Crítica | 14º Olhar de Cinema | Explode São Paulo, Gil

Explode São Paulo, Gil (Brasil e Portugal, 2025)

Título Original: Explode São Paulo, Gil
Direção: Maria Clara Escobar
Roteiro: Maria Clara Escobar e Gildeane Leonina
Elenco principal: Gildeane Leonina, Maria Clara Escobar, Ivaneide Cavalaro e Gilda Nomacce
Duração: 97 minutos

Um longo plano estático mostra Gilda Nomacce fazendo um monólogo sobre as desventuras de entrar em um novo trabalho, mostrando as vulnerabilidades a que está sujeita quando se entra em um novo ambiente, assim como as possibilidades de falar e de se calar que se apresentam neste contexto. Este é o excelente prólogo para uma obra que trata da reconstrução de sonhos de uma personagem real: Gildeane Leonina. Gil, como é conhecida e referida no título do longa, vive em São Paulo e tem uma relação de afetos e desafetos com a cidade. Se por um lado ela lhe permitiu melhores oportunidades de trabalho, por outro acaba a distanciando de seu sonho de se tornar uma cantora. Ou pelo menos é o que ela achava em 2015, quando o longa-metragem começou a ser captado.
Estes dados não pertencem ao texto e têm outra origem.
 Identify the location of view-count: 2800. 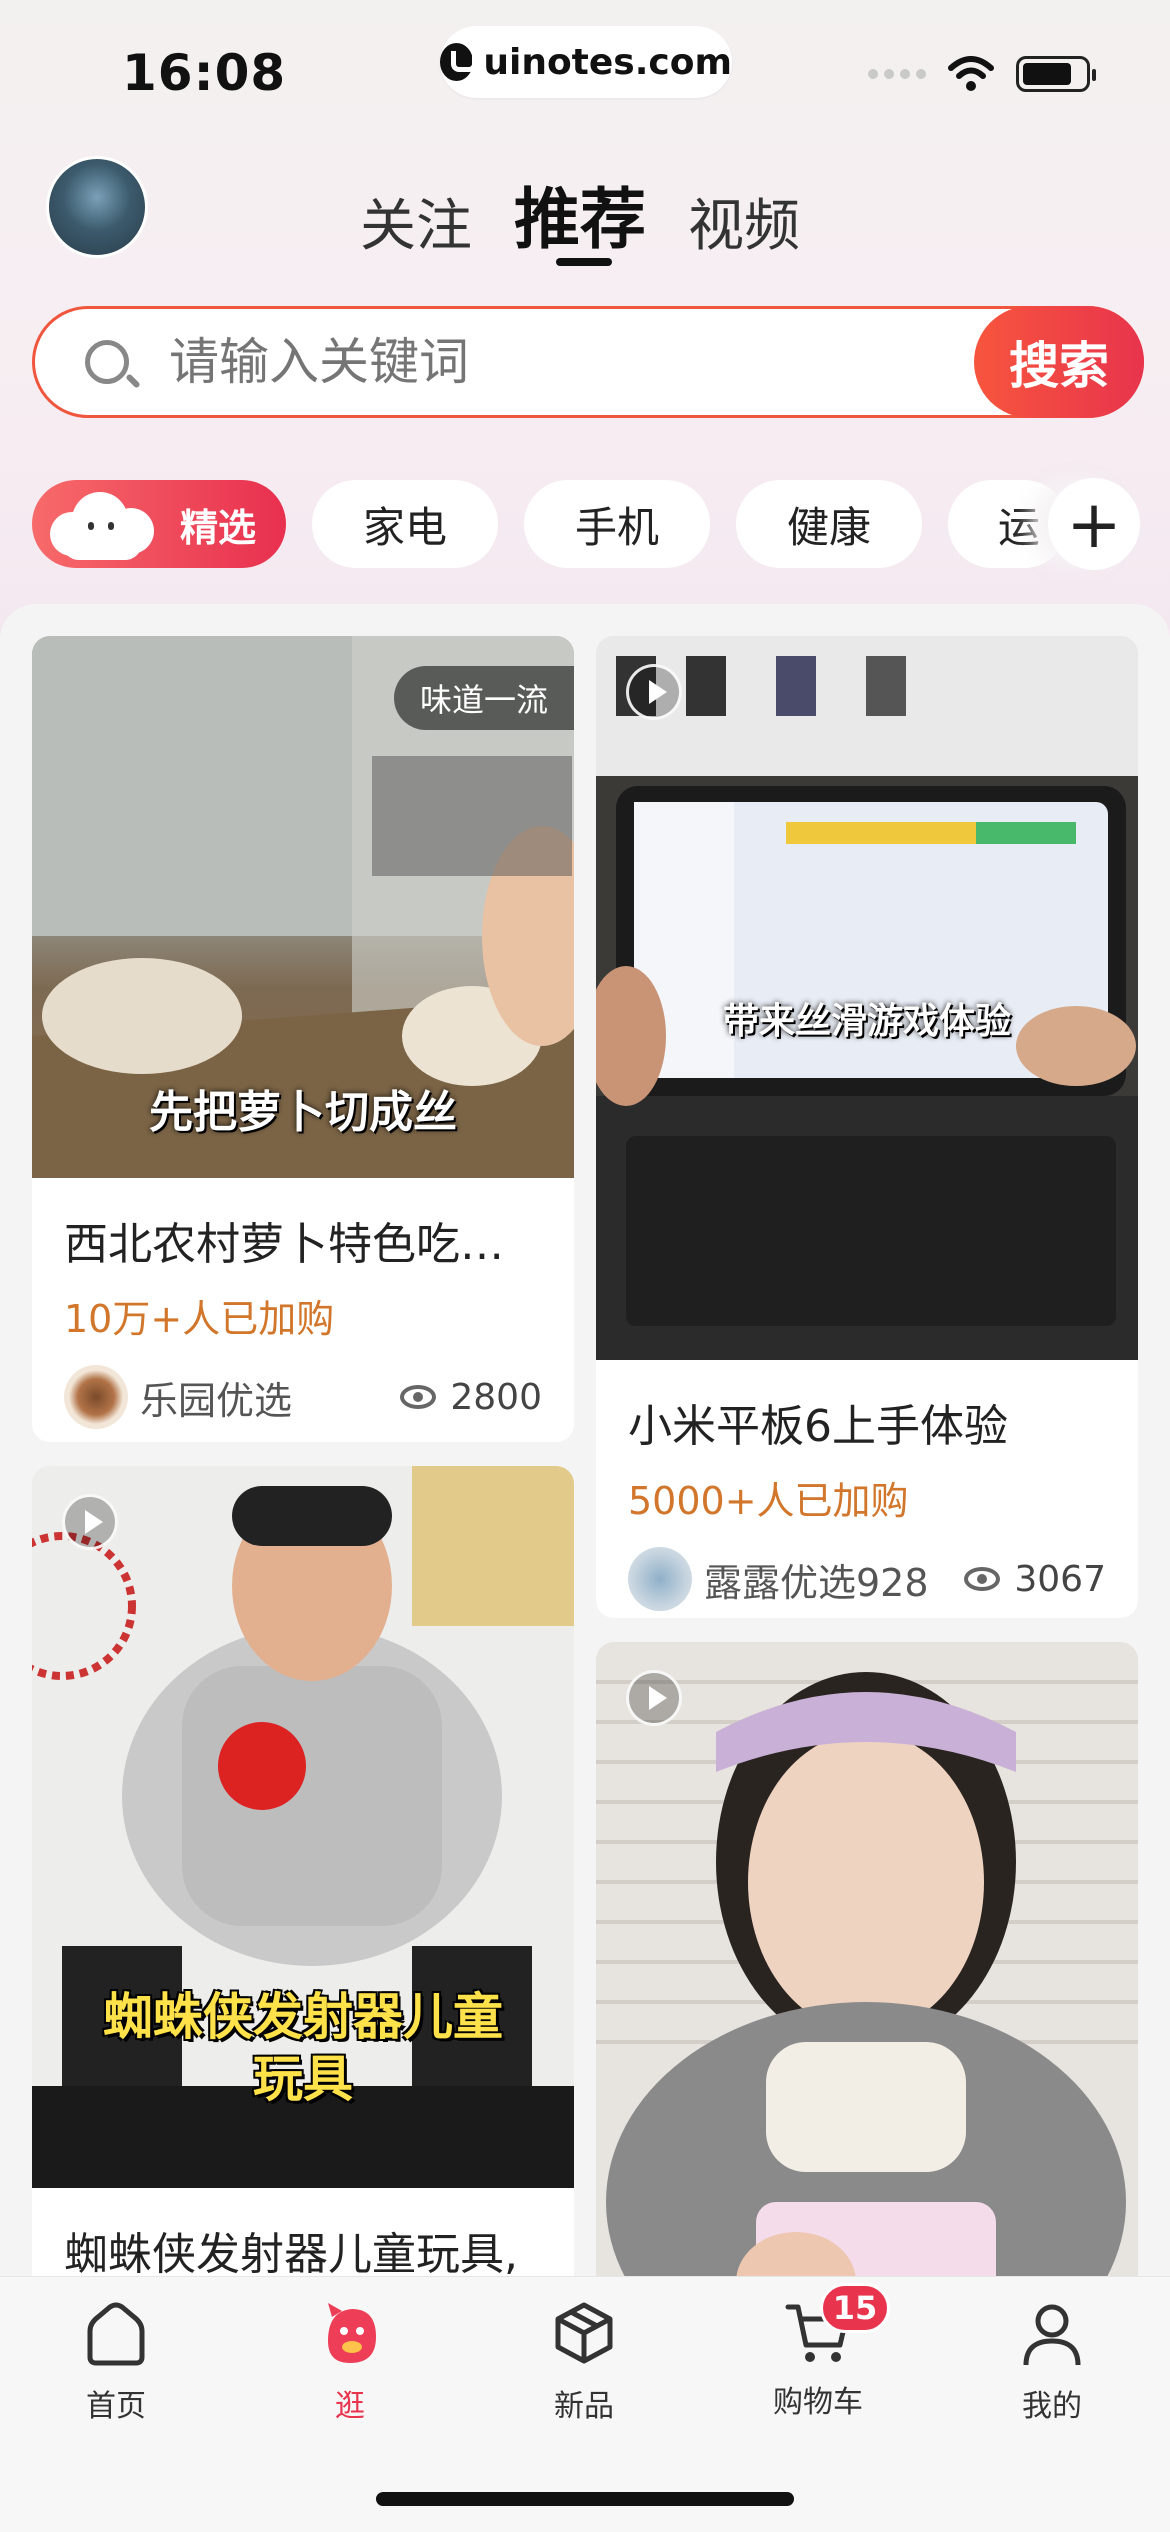
(496, 1397).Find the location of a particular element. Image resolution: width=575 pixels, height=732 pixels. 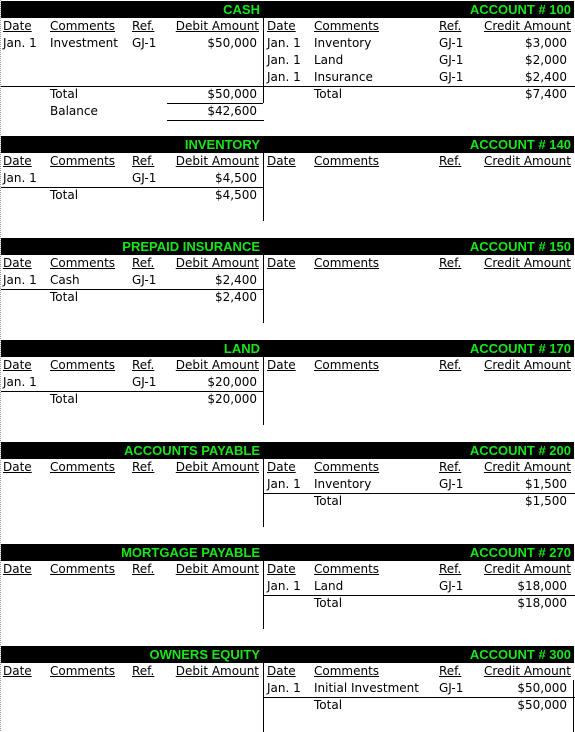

Como acontece com muitos documentários, este também acabou tendo a sua trajetória marcada pelos acontecimentos externos ao filme, mas que abalaram todo o Brasil: o golpe sofrido por Dilma Rousseff, a ascensão e queda de Jair Bolsonaro, e todo o período de Covid-19. E, novamente, se por um lado isso fez com que todo o processo de captação e edição durasse 10 anos, pelo outro os desenrolares da vida real foram tão surreais que ficção nenhuma daria conta de criá-los.
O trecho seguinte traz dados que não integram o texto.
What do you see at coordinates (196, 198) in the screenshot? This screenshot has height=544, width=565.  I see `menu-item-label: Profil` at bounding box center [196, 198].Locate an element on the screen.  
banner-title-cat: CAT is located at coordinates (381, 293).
Além dessa personagem incrível para centrar o documentário, há algo sobre a construção do próprio filme que é muito interessante. Ele faz questão de nos lembrar a todos os momentos que se trata de um filme, mostrando o dispositivo de filmagem, tendo personagens falando diretamente com as câmeras, discutindo os próximos passos sobre o próprio documentário. E também é perceptível que o processo do filme foi bem colaborativo e horizontal, diminuindo a hierarquia entre documentarista e documentada que, como apresentado, também tiveram em algum momento uma relação de contratante e contratada.
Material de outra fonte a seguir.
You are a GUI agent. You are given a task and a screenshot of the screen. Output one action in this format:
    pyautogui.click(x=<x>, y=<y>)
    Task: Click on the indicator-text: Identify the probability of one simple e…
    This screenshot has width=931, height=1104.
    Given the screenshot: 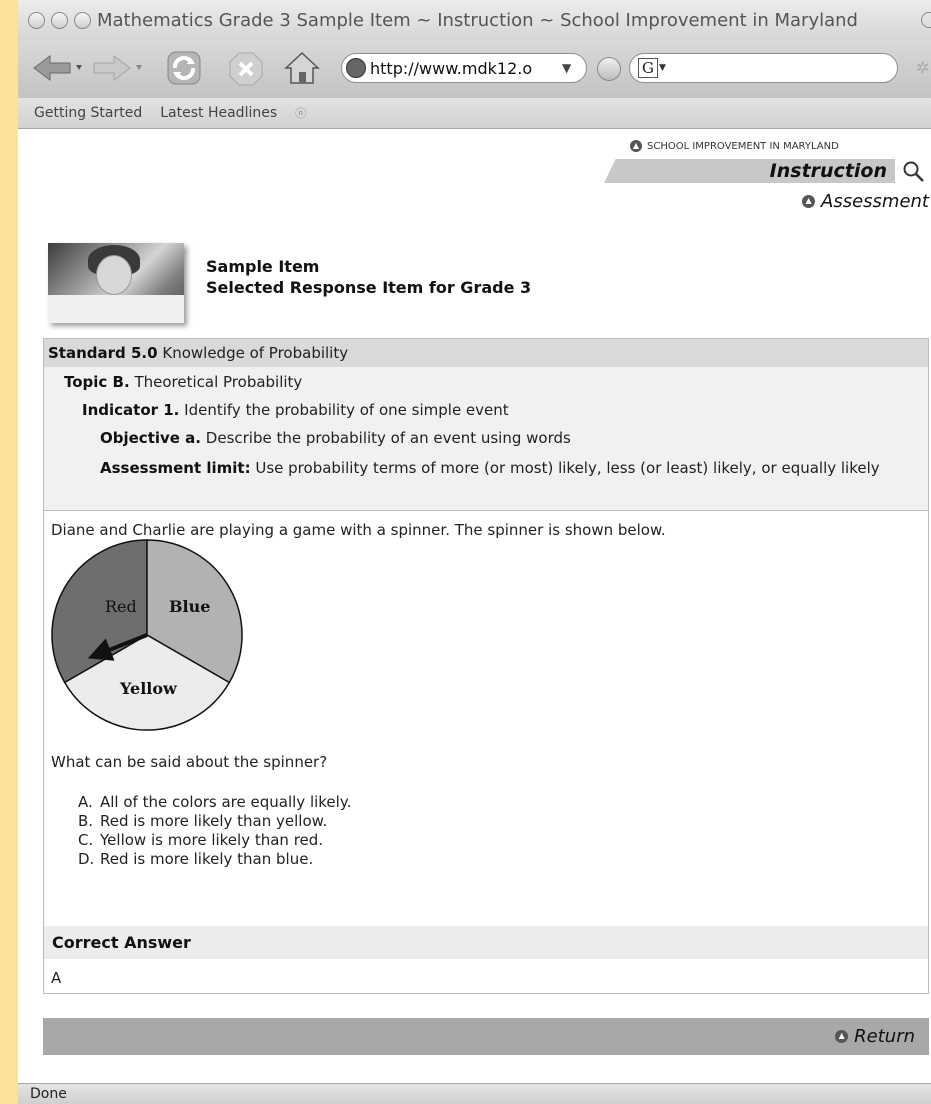 What is the action you would take?
    pyautogui.click(x=346, y=410)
Mas, como nem tudo são flores, o passar dos anos também deixou suas marcas negativas no processo. A principal delas é a falta de uma linguagem que seja mais constante ao longo da obra. Começamos com um monólogo apresentado por uma atriz e logo passamos para cenas bastante disruptivas em linguagem, mostrando pedaços de São Paulo, pequenas cenas da Gil, um pouco dela apresentando sua arte e seu modo de viver. No entanto, logo tudo se torna muito mais comportado e narrativo, como se essa linguagem experimental fosse perdida. Só bem ao final do filme que se lembra dessa proposta, mas a cena acaba novamente deslocada por conta da falta de constância.

É impossível se afastar da impressão de que a possível quantidade de imagens geradas e o fato de a documentada ser muito multifacetada deixaram um trabalho gigantesco para a montagem. Essa, por sua vez, não consegue definir uma linha específica para seguir com o filme, se perdendo entre as possibilidades. Assim, por mais que haja muita expectativa com o começo impactante da obra, ela não consegue cumprir com esse início bombástico, perdendo o interesse do espectador ao longo de seu desenrolar.